Transparent Background in Blender
I’ve written about this previously and it’s great to revisit the topic. If your camera is locked down, you should really render your character animation with a transparent background so you can easily layer the single-frame background below the animation.
I just started creating shapes, not worrying about an exact replica. Just something familiar.
This was a little more complex – adding caps, shirts and beards to each.
While only two characters are speaking, their beards need to move with their mouths. Some “beard bones” were added to the rig in edit mode and each has a “Copy Location” constraint, which makes them move when the jaw bone moves.

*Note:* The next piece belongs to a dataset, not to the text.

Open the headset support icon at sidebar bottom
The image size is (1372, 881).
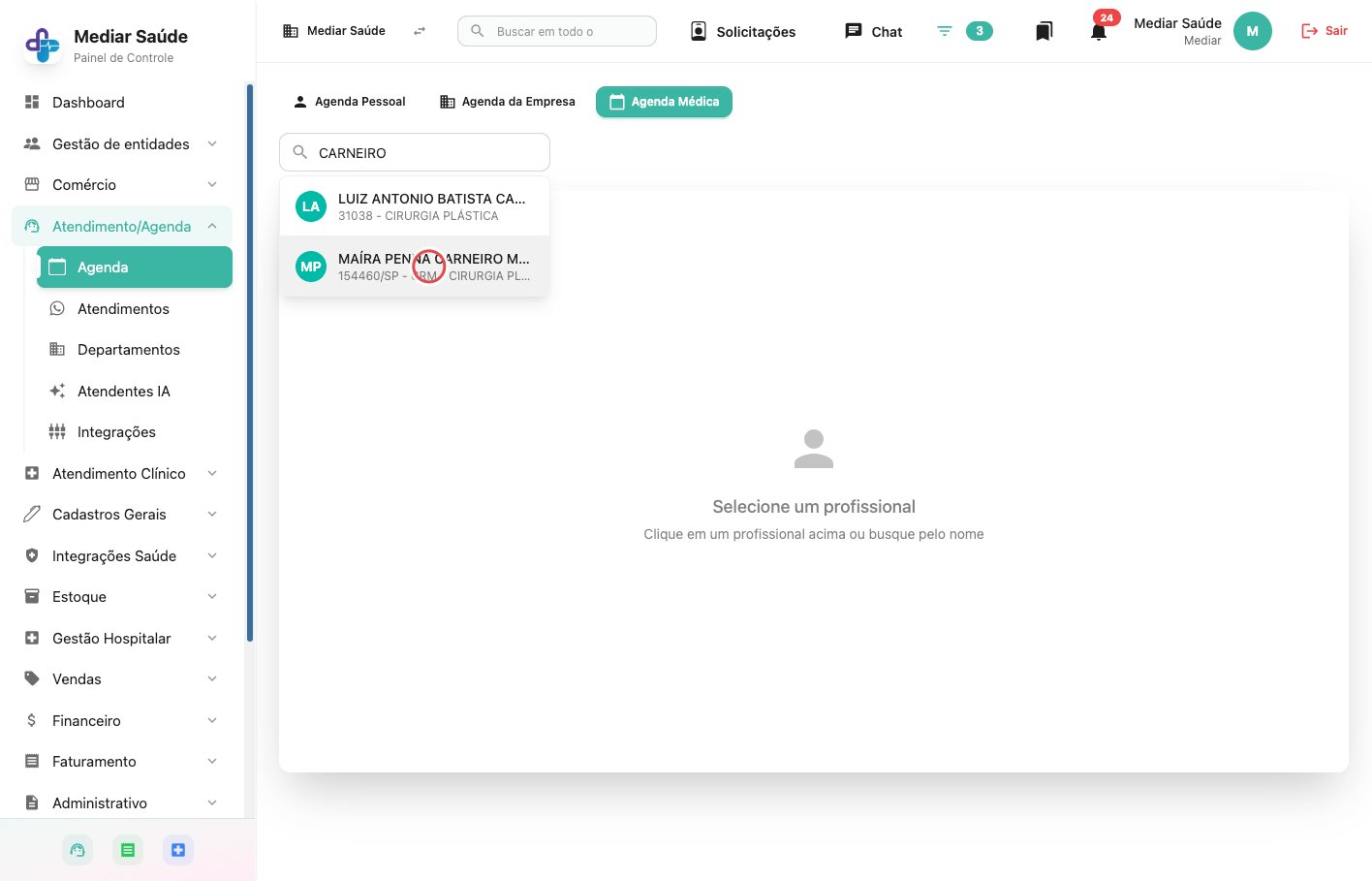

The shirts were modeled from the original Robin mesh. There’s a great way of attaching them to the rig (at least this worked for me as long as the newly created shirt already had the vertex groups in it from the original model).
- Select shirt
- Shift + select Armature (in object mode!)
- Control + P – Armature Deform with Empty Groups
From there, the clothing moved perfectly with the armature.
BUILDING JIMINY CRICKETS
I’m not sure this will actually come to fruition, but he is in the storyboard and in production.
I always start my animation projects with the lip sync and not the posing. Lots of people think this is backward and I understand their arguments. However, I want a clean lip-sync and the best way for me to accomplish this is when the character is standing perfectly still and facing forward – not buzzing all over the place. The lip sync can always be adjusted later, if needed, to fit a particular pose or last-minute idea.
So Sleepy and Doc are my two speaking characters – one seeing Pinocchio for the first time, the other determining how to make it work. Dopey has a scene-stealing performance while Angry and Happy have cameos.
My overall composition and framing are in a constant state of flux. The rendered image looks really good so I wonder if my camera angles and/or movement should be more cinematic. Often times, simpler is better so I’m juggling options.
My expectations with the voting are staying fairly low. This concept has a lot going on and potentially some things that are distracting. I will probably get knocked for spending too much time on render/lighting and not enough on the actual animation. But I may gain a point or two for creativity, so who knows. I’m just so happy to have been able to do the work, and bring some of my favorite characters to life in a way I’ve never seen before.
The deadline is September 30th – I will meet it, but it’s going to be tight. If you are currently accepting the 11SecondClub animation challenge, I wish you the very best of luck with your project!